**Rezension:**
::::

Freitag, 24. Februar 2023

Buchrezension: Gabrielle Zevin - Morgen, morgen und wieder morgen

Inhalt:

Mitte der 90er-Jahre in Massachusetts: An einer U-Bahn-Station trifft Sadie, hochbegabte Informatikstudentin und angehende Designerin von Computerspielen, ihren früheren Super-Mario-Partner Sam wieder. Die beiden beginnen, gemeinsam an einem Spiel zu arbeiten, und schnell zeigt sich, dass sie nicht nur auf freundschaftlicher, sondern auch auf kreativer Ebene ein gutes Team sind. Doch als ihr erstes gemeinsames Computerspiel zum Hit wird, brechen sich Rivalitäten Bahn, die ihre Verbundenheit zu bedrohen scheinen. 

Rezension: 

Harvard-Student Sam Masur trifft an einer U-Bahn-Station in New York Sadie Green wieder, mit der er sich bei einem Krankenhausaufenthalt als Teenager anfreundete, bis sie ihn bitter enttäuschte. Damals hatten sie sich die Zeit mit Videospielen vertrieben und mittlerweile hat Informatikstudentin Sadie bereits ihre ersten Spiele programmiert. 
Um Sadie aus ihrer depressiven Phase nach der Trennung ihres Freundes zu holen, regt Sam sie dazu an, gemeinsam ein Videospiel zu entwickeln. "Ichigo" wird zu einem kommerziellen Erfolg, den die beiden kreativen Köpfe zusammen mit ihrem Freund Marx Wanabe weiter ausbauen und eine eigene Firma gründen. Sie ziehen gemeinsam von New York nach Kalifornien, wo sich Sam endlich einer lebensnotwendigen Operation unterzieht. Der Erfolgsdruck ist groß und obwohl Sam und Sadie auf einer Wellenlänge sind, stehen sie auch in Konkurrenz zu einander, was vermehrt zu Konflikten führt, insbesondere als auch noch die Liebe buchstäblich ins Spiel kommt.

::::

**Erfasste Angaben:**

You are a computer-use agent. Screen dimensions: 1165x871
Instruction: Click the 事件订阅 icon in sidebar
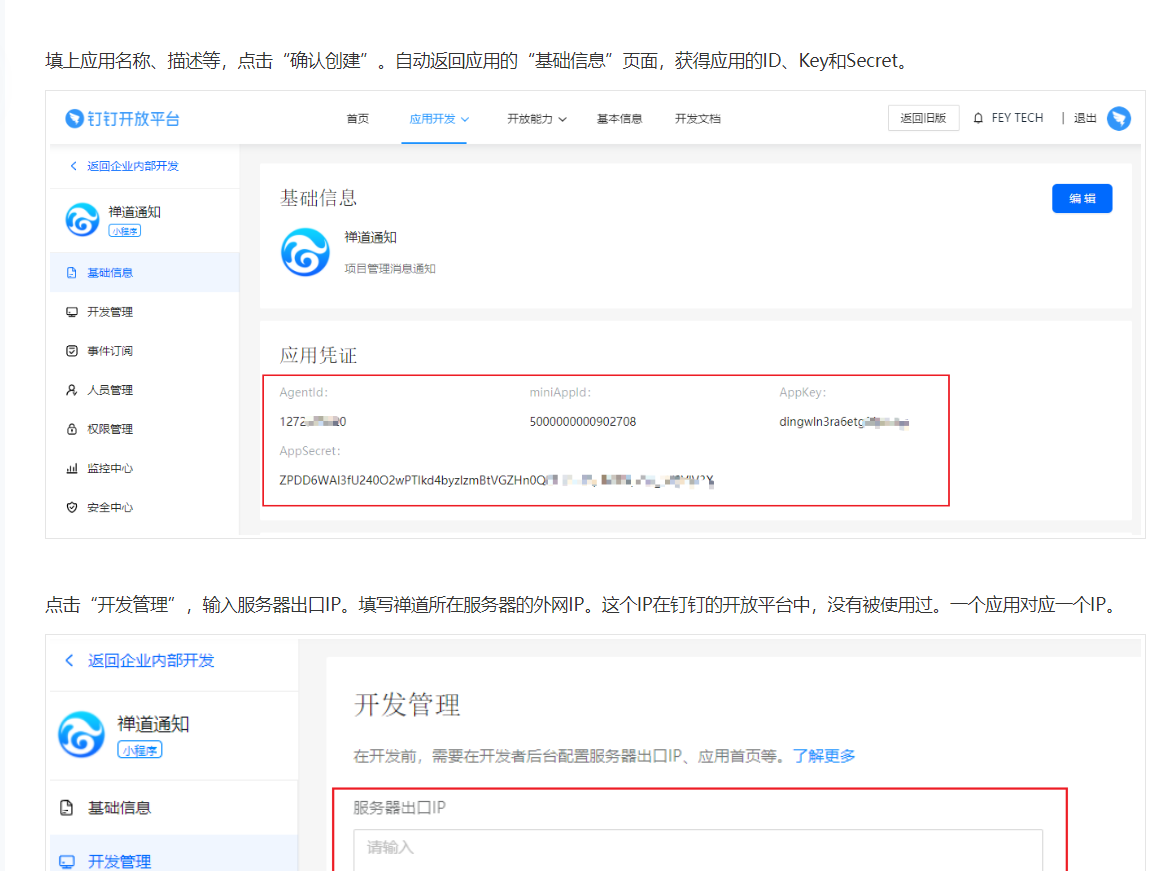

::::

**Zu erledigen:**
**A.** Gib die Rezension wortgetreu wieder, beginnend mit „Harvard-Student Sam Masur“ und endend mit „ersten Spiele programmiert.“.
**B.** Schreib die Rezension zu „Morgen, morgen und wieder morgen“ bitte dort weiter, wo sie aufhört.
Die Zeilen sind eigenständiges Material und gehören nicht zur Rezension.

**Antworten je Aufgabe:**
**A.**
Harvard-Student Sam Masur trifft an einer U-Bahn-Station in New York Sadie Green wieder, mit der er sich bei einem Krankenhausaufenthalt als Teenager anfreundete, bis sie ihn bitter enttäuschte. Damals hatten sie sich die Zeit mit Videospielen vertrieben und mittlerweile hat Informatikstudentin Sadie bereits ihre ersten Spiele programmiert.

**B.**
"Morgen, morgen und wieder morgen" ist ein Roman, der von 1995 bis Ende der 2000er-Jahre handelt und eine besondere Freundschaft zweier leidenschaftlicher Videospieler und -entwickler erzählt. 
Der Plot ist so kreativ wie die Protagonisten selbst und durch die Beschreibung der Videospiel-Ära um Super Mario, Donkey Kong, Gameboy und Tamagotchi herrlich nostalgisch und lässt jeden, der in der Zeit großgeworden ist, in Erinnerungen schwelgen. 

Davon abgesehen wird der Zeitgeist jedoch nur marginal eingefangen, der Roman ist auf die Videospielwelt und die privaten Schwierigkeiten von Sadie und Sam beschränkt. Beide Hauptfiguren haben Ecken und Kanten, sind deshalb nicht immer sympathisch, aber sehr authentisch. Sie haben eine zurückhaltende Art, wobei sich der in armen Verhältnissen aufgewachsene Sam zumindest gern im Licht des Erfolgs sonnt, und machen ihre Probleme lieber mit sich selbst aus. Schon in ihrer Kindheit ist ihre Freundschaft an der mangelnden Kommunikation, ihrer Unnachgiebigkeit, Stolz und Trotz gescheitert; Eigenschaften, die ihnen auch als Erwachsene immer wieder im Wege stehen. Marx wird zu ihrem Vermittler und hält die Firma organisatorisch am Laufen, bis ein tragisches Ereignis alles in Frage stellt. 

Der Popkultur-Rahmen der Geschichte ist originell und auch die emotionale Ebene um die Freundschaft von Sam und Sadie wird intensiv beschrieben. Unweigerlich fragt man sich dabei, ob sie nicht auch als Liebespaar funktionieren würden, denn die Liebe steht immer zwischen ihnen. Es ist jedoch nicht die romantische Liebe, die die beiden verbindet. Genauso spannend bleibt, wie sie mit dem Erfolg umgehen und ob sie dem Druck, sich bzw. vermarktbare Videospiele immer wieder neu zu erfinden, standhalten können.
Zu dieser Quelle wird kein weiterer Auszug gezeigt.